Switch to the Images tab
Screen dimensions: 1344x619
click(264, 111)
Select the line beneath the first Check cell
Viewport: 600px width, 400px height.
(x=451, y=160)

## REQUIREMENTS
Swap "tab" for "section" in the records and write out every line again with nothing else changed.

## THE ANSWER
Switch to the Images section
Screen dimensions: 1344x619
click(264, 111)
Select the line beneath the first Check cell
Viewport: 600px width, 400px height.
(x=451, y=160)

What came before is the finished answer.